Identifying topological relationships among multiple entities in biological networks is critical towards the understanding of the organizational principles of network functionality. Theoretically, this problem can be solved using minimum Steiner tree (MSTT) algorithms. However, due to large network size, it remains to be computationally challenging, and the predictive value of multi-entity topological relationships is still unclear. We present a novel solution called Cluster-based Steiner Tree Miner (CST-Miner) to instantly identify multi-entity topological relationships in biological networks. Given a list of user-specific entities, CST-Miner decomposes a biological network into nested cluster-based subgraphs, on which multiple minimum Steiner trees are identified. By merging all of them into a minimum cost tree, the optimal topological relationships among all the user-specific entities are revealed. Experimental results showed that CST-Miner can finish in nearly log-linear time and the tree constructed by CST-Miner is close to the global minimum.

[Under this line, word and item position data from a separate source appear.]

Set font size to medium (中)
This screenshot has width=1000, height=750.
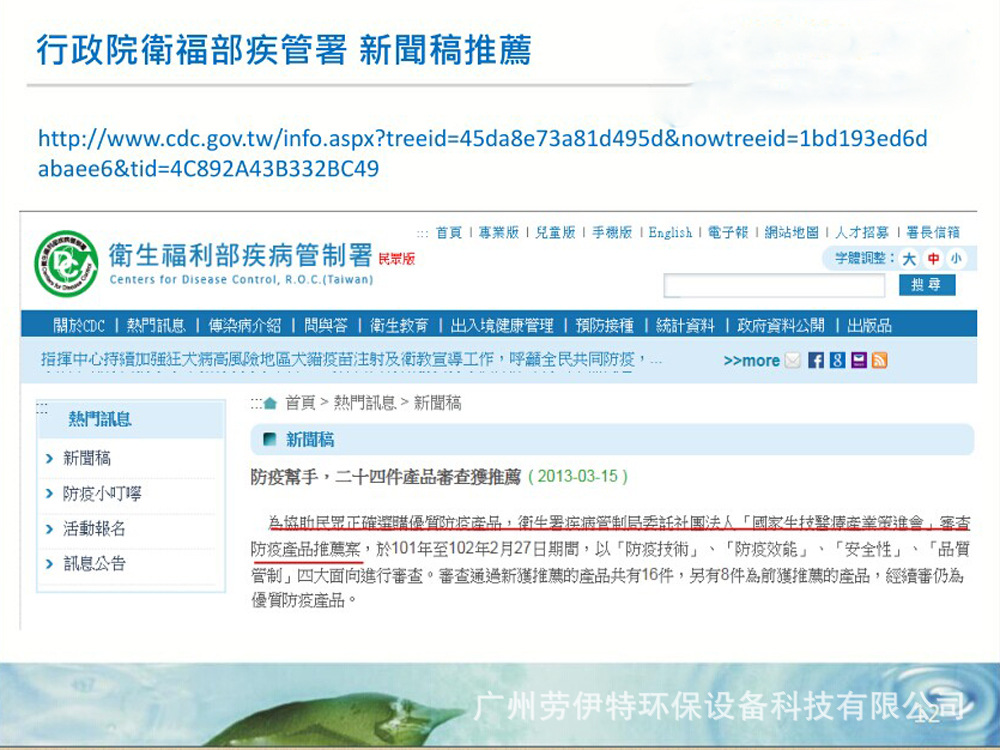(933, 259)
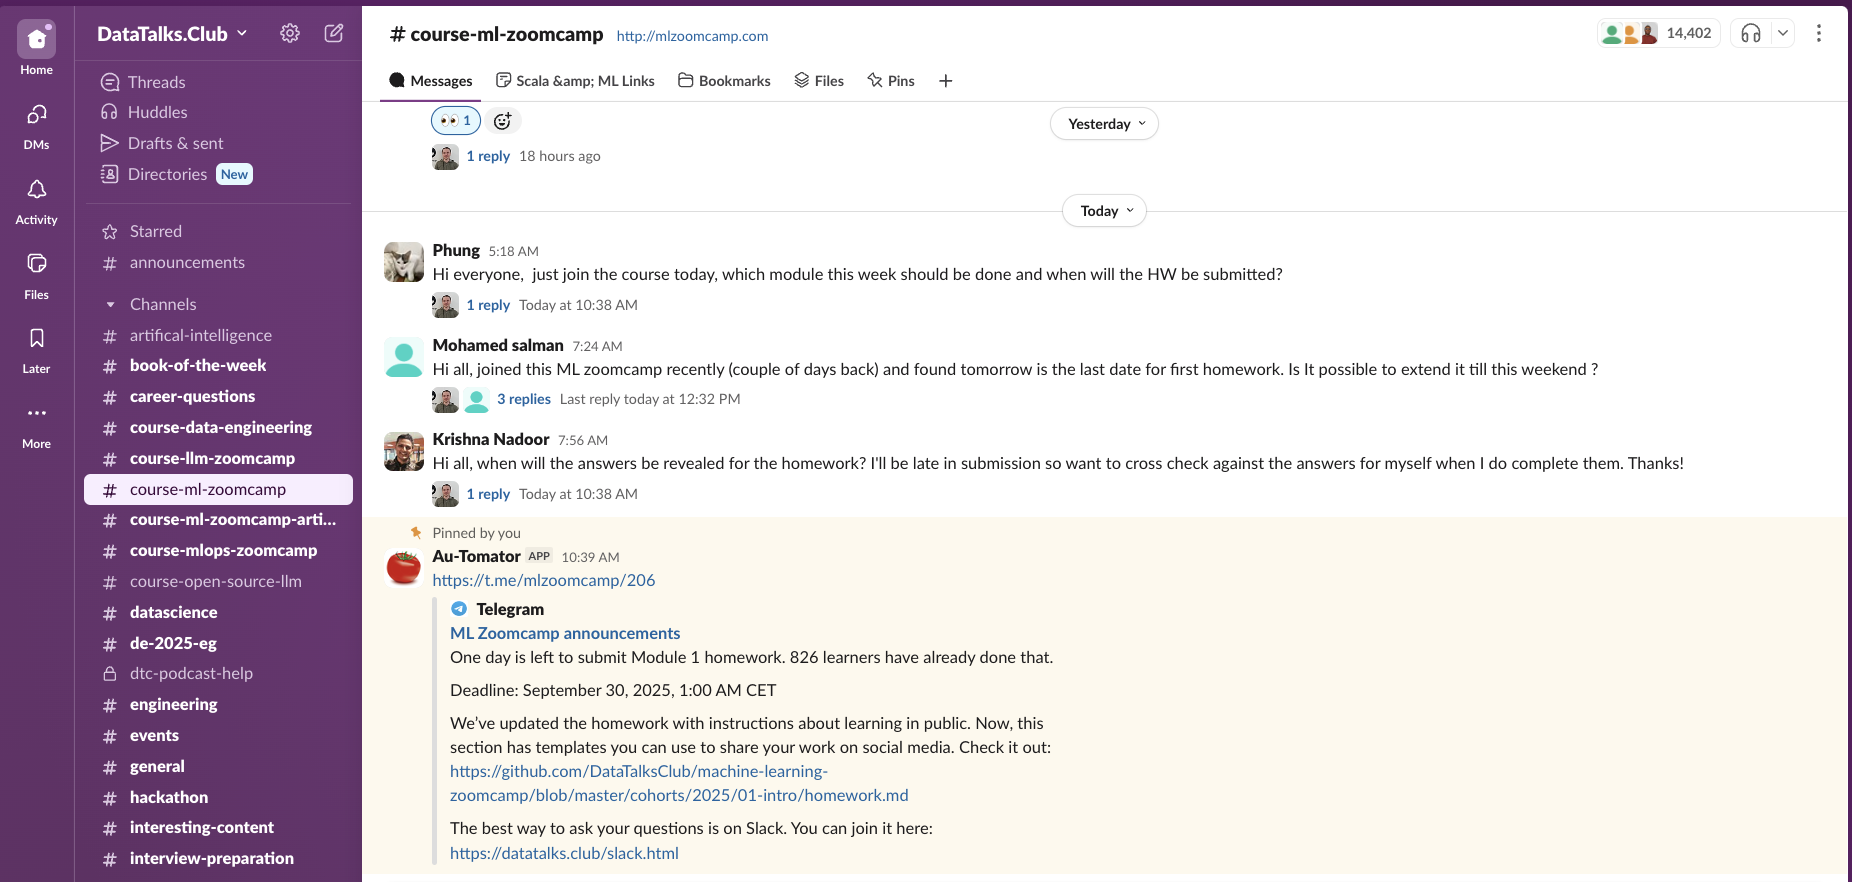View 3 replies on Mohamed salman's message
Image resolution: width=1852 pixels, height=882 pixels.
[x=524, y=399]
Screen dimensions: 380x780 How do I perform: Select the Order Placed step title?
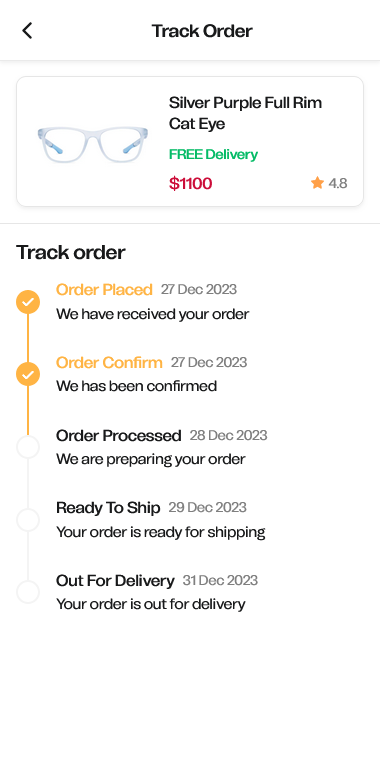104,290
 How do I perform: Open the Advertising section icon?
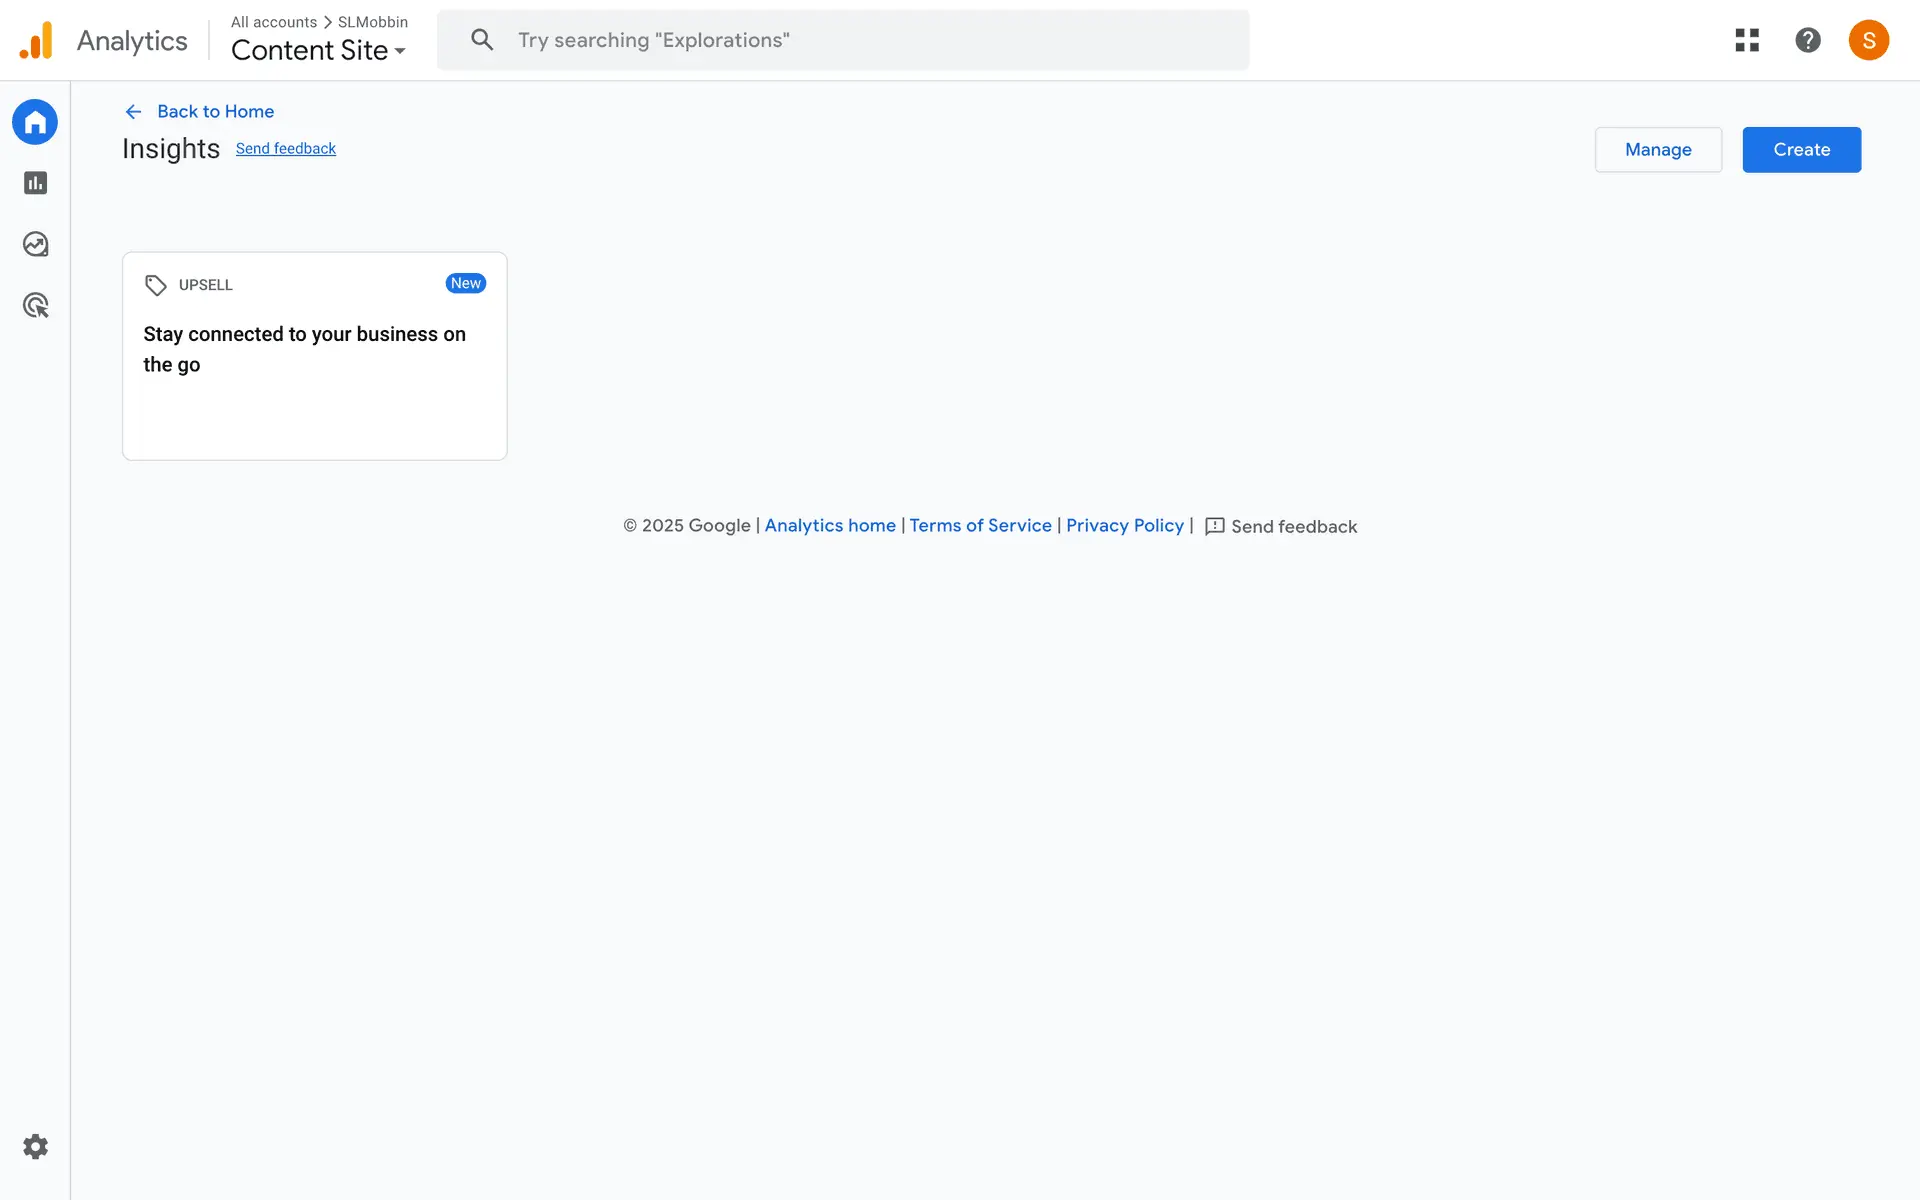tap(35, 305)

确定生物网络中多个实体之间的拓扑关系对于理解网络功能的组织原则至关重要。从理论上讲,这个问题可以通过使用最小斯坦纳树(MSTT)算法来解决。然而,由于网络规模庞大,这仍然是一个具有计算挑战性的问题,并且多实体拓扑关系的预测价值仍不清楚。我们提出了一种称为基于聚类的斯坦纳树挖掘器(CST-Miner)的新解决方案,用于即时识别生物网络中的多实体拓扑关系。给定用户特定实体的列表,CST-Miner 将生物网络分解为嵌套的基于聚类的子图,在这些子图上确定多个最小斯坦纳树。通过将它们全部合并到一个最小成本树中,可以揭示所有用户特定实体之间的最佳拓扑关系。实验结果表明,CST-Miner 可以在近对数线性时间内完成,并且由 CST-Miner 构建的树接近全局最小。